Legacy Construct Emulator

The goal of the Legacy Construct Emulator to is to provide to legacy/existing applications the same storage constructs they are using at this point in time to ensure backward compatibility. Here are a few examples of constructs that would be emulated under the Distributed Universal Memory model:

  • Block Emulator
    • To emulate the simplest construct to simulator the higher level construct of the disk emulator
  • Disk Emulator
    • Based on the on the block emulator, simulates the communication interface of a disk device
  • File Emulator
    • For the file emulator, it could work in a couple of ways.
      • If the application only needs to have a file handle to perform IO and is fairly agnostic of the underlying file system, the application could simply get a file handle it can perform IO on.
      • Otherwise, it could get that through the file system that’s layered on top of a volume that makes use of the disk emulator.
  • Volatile Memory Emulator
    • The goal would be to provide the necessary construct to the OS/application to store it’s state data that’s might be typically stored in RAM.

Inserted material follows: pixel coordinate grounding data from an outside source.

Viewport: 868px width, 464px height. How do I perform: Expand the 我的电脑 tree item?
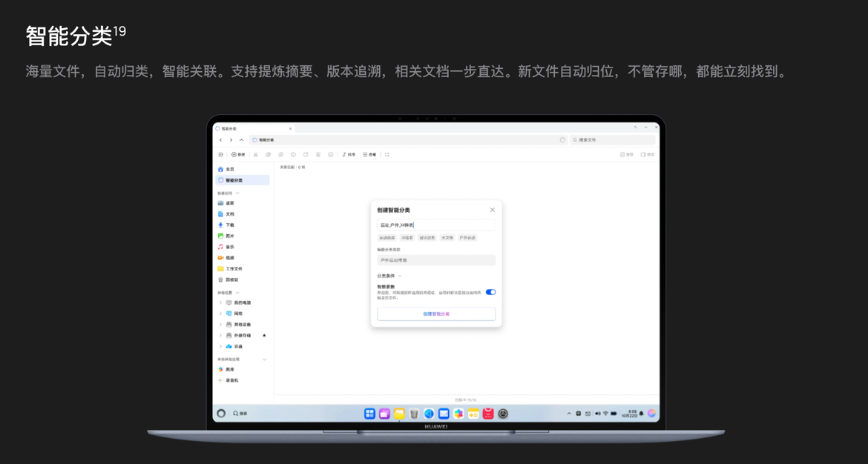click(x=220, y=302)
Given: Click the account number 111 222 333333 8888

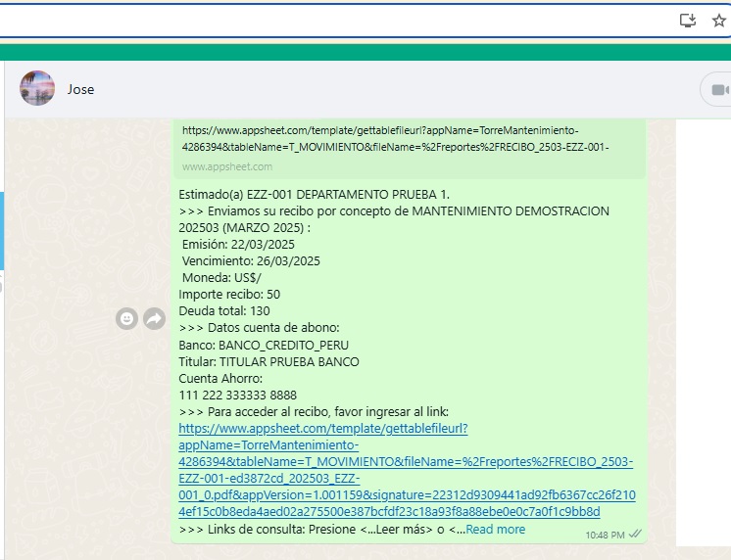Looking at the screenshot, I should pyautogui.click(x=237, y=395).
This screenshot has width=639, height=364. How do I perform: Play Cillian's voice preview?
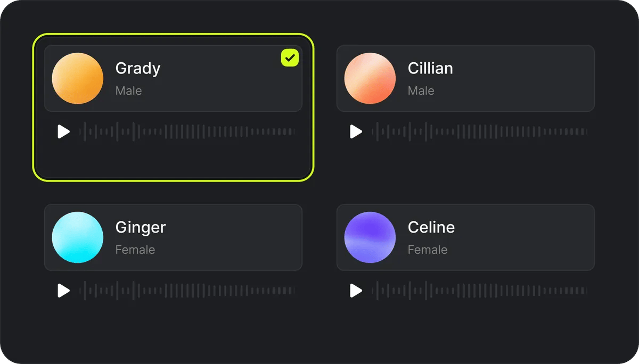[x=356, y=131]
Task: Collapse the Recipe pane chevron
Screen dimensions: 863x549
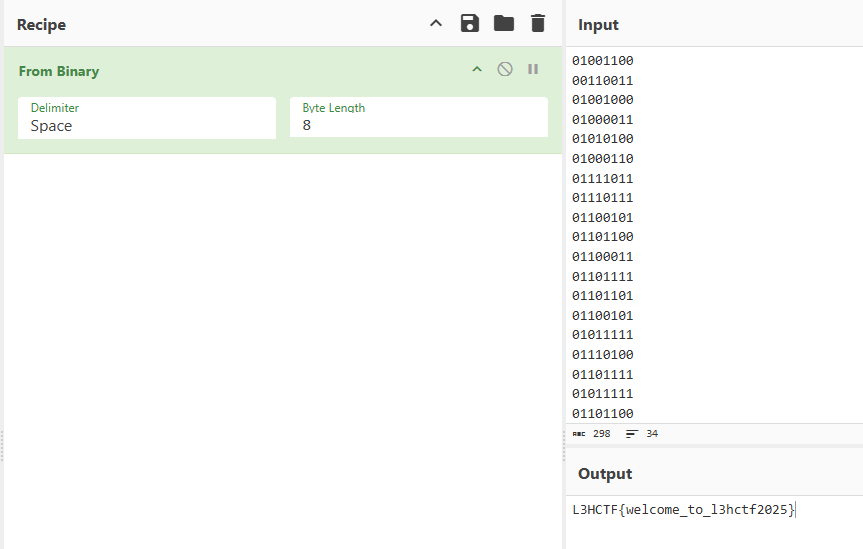Action: 436,24
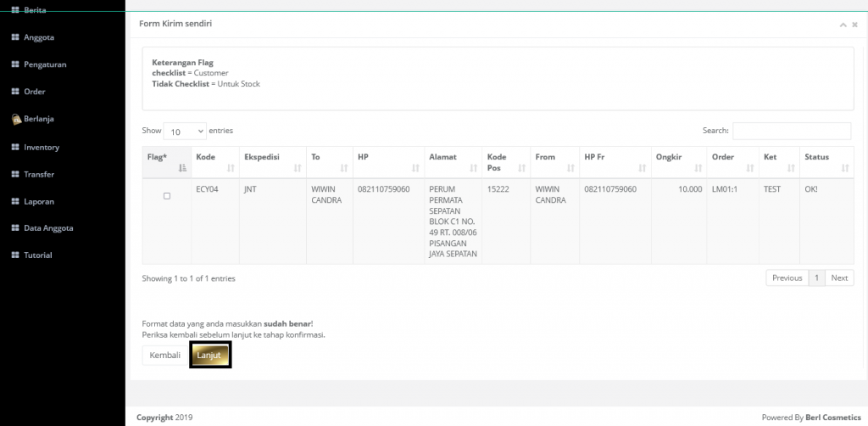Click the Kembali button
The image size is (868, 426).
click(x=164, y=356)
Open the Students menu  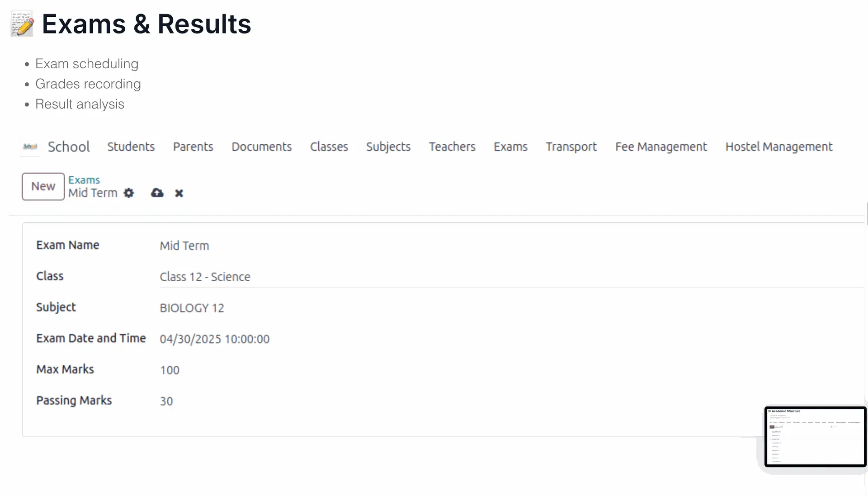click(131, 147)
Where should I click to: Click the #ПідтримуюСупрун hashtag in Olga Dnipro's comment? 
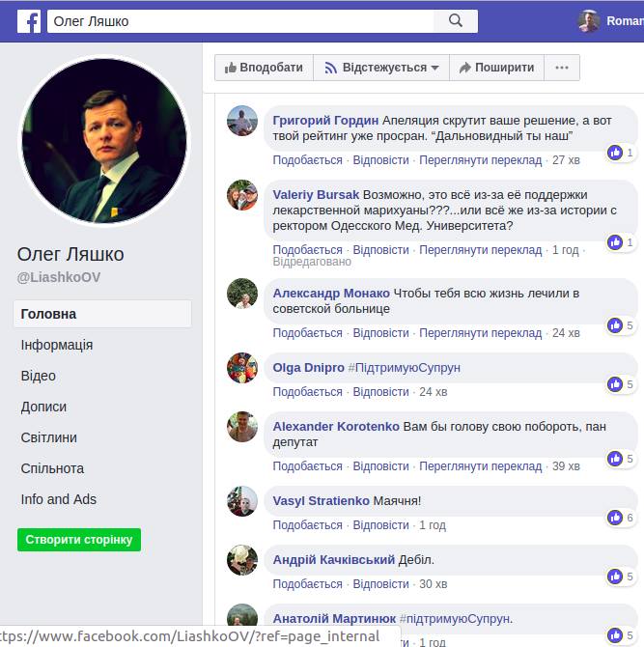(x=404, y=368)
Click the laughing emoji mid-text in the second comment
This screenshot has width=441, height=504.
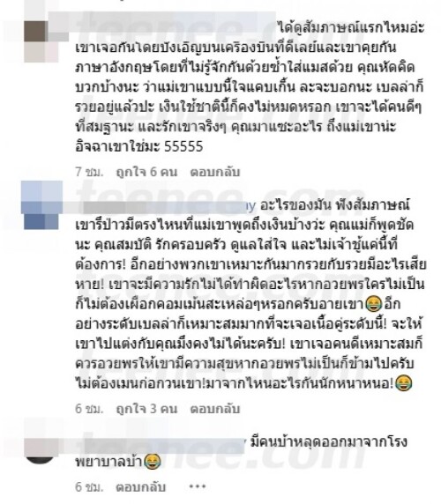373,304
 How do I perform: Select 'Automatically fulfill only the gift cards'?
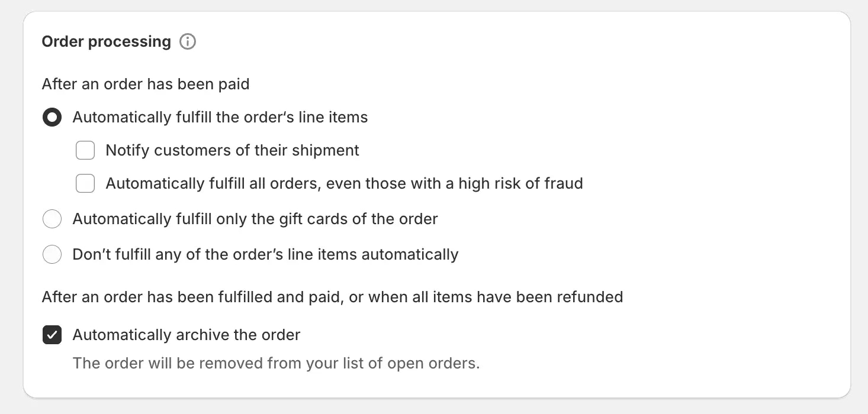(52, 219)
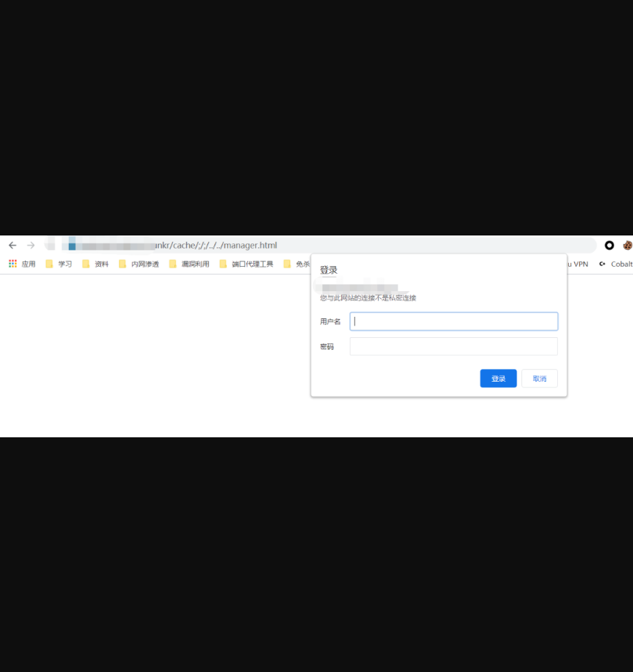Click the 用户名 field label
This screenshot has height=672, width=633.
point(330,322)
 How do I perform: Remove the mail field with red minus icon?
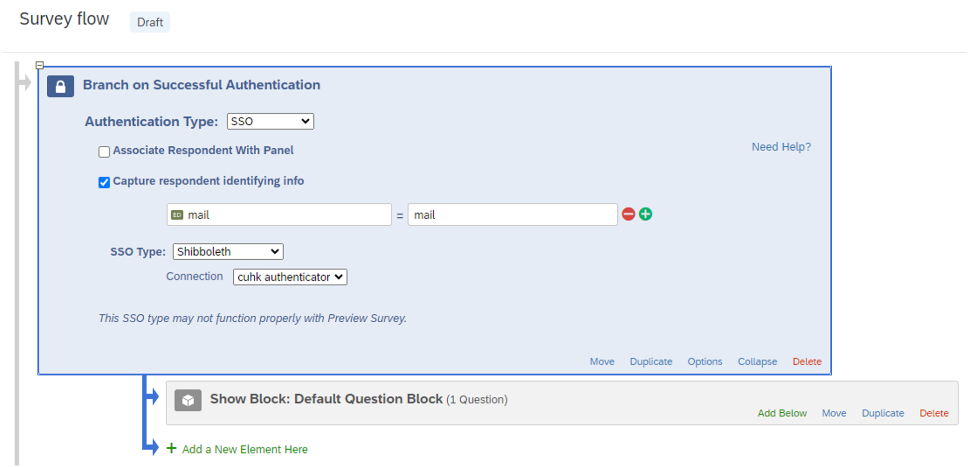(x=628, y=214)
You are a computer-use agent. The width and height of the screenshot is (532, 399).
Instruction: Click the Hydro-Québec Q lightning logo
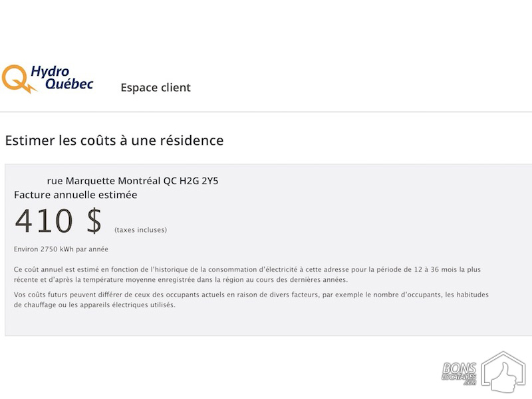[x=19, y=78]
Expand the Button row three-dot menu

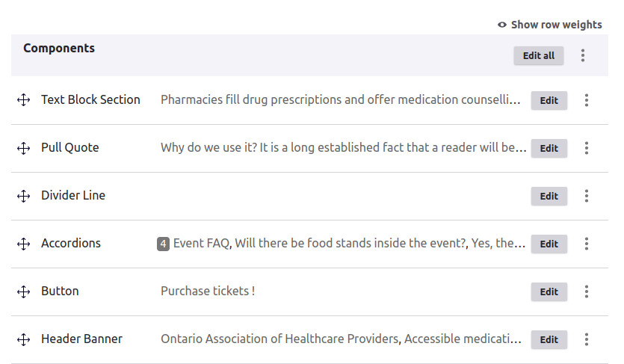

One of the key thing to note here is that even though all those legacy constructs are provided, the Distributed Universal memory model has the flexibility to persist the data as it sees fit. For instance, even though the application might think it’s persisting data to volatile memory, the data might be persisted to an NVMe device in practice. Same principle would apply for file data; a file block might actually be persisted to RAM (similar a block cache) that’s then being replicated to multiple nodes synchronously to ensure availability, all of this potentially without the application being aware of it.

Metrics Manager

The metrics manager is to capture/log/forward all data points in the system. Here’s an idea:

  • Availability Metrics
    • Replication latency for synchronous replication
    • Asynchronous backlog size
  • Capacity Metrics
    • Capacity used/free
    • Deduplication and compression ratios
    • Capacity optimization strategy overhead
  • Performance Metrics
    • Latency
    • Throughput (IOPS, Bytes/second, etc.)
    • Bandwidth consumed
    • IO Type Ratio (Read/Write)
    • Latency penalty due to SLA per application/process
  • Reliability Metrics
    • Device error rate
    • Operation error rate
  • Security Metrics
    • Encryption overhead

High Level Memory Allocation Process

More details coming soon.

Potential Applications

  • Application high availability
    • You could decide to synchronously replicate a process memory to another host and simply start the application binary on the failover host in the event where the primary host fails
  • Bring server cached data closer to the client
    • One could maintain a distributed coherent cache between servers and client computers
  • Move processes closer to data
    • Instead of having a process try to access data accross the network, why not move the process to where the data is?
  • User State Mobility
    • User State Migration
      • A user state could move freely between a laptop, a desktop and a server (VDI or session host) depending on what the user requires.
    • Remote Desktop Service Session Live Migration
      • As the user session state memory is essentially virtualized from the host executing the session, it can be freely moved from one host to another to allow zero impact RDS Session Host maintenance.
  • Decouple OS maintenance/upgrades from the application
    • For instance, when the OS needs to be patched, one could simply move the process memory and execution to another host. This would avoid penalties such as buffer cache rebuilds in SQL Server for instance which can trigger a high number of IOPS on a disk subsystem in order to repopulate the cache based on popular data. For systems with an large amount of memory, this can be fairly problematic.
  • Have memory/storage that spans to the cloud transparently
    • Under this model it would be fairly straightforward to implement a cloud tier for cold data
  • Option to preserve application state on application upgrades/patches
    • One could swap the binaries to run the process while maintaining process state in memory
  • Provide object storage
    • One could layer object storage service on top of this to support Amazon S3/Azure Storage semantics. This could be implemented on top of the native API if desired.
  • Provide distributed cache
    • One could layer distributed cache mechanisms such as Redis using the native Distributed Universal Memory API to facilitate porting of applications to this new mechanism
  • Facilitate application scale out
    • For instance, one could envision a SQL Server instance to be scaled out using this mechanism by spreading worker threads across multiple hosts that share a common coordinated address space.
  • More to come…
Advertisements

AMD Naples – More than an Intel challenger for Storage Spaces Direct?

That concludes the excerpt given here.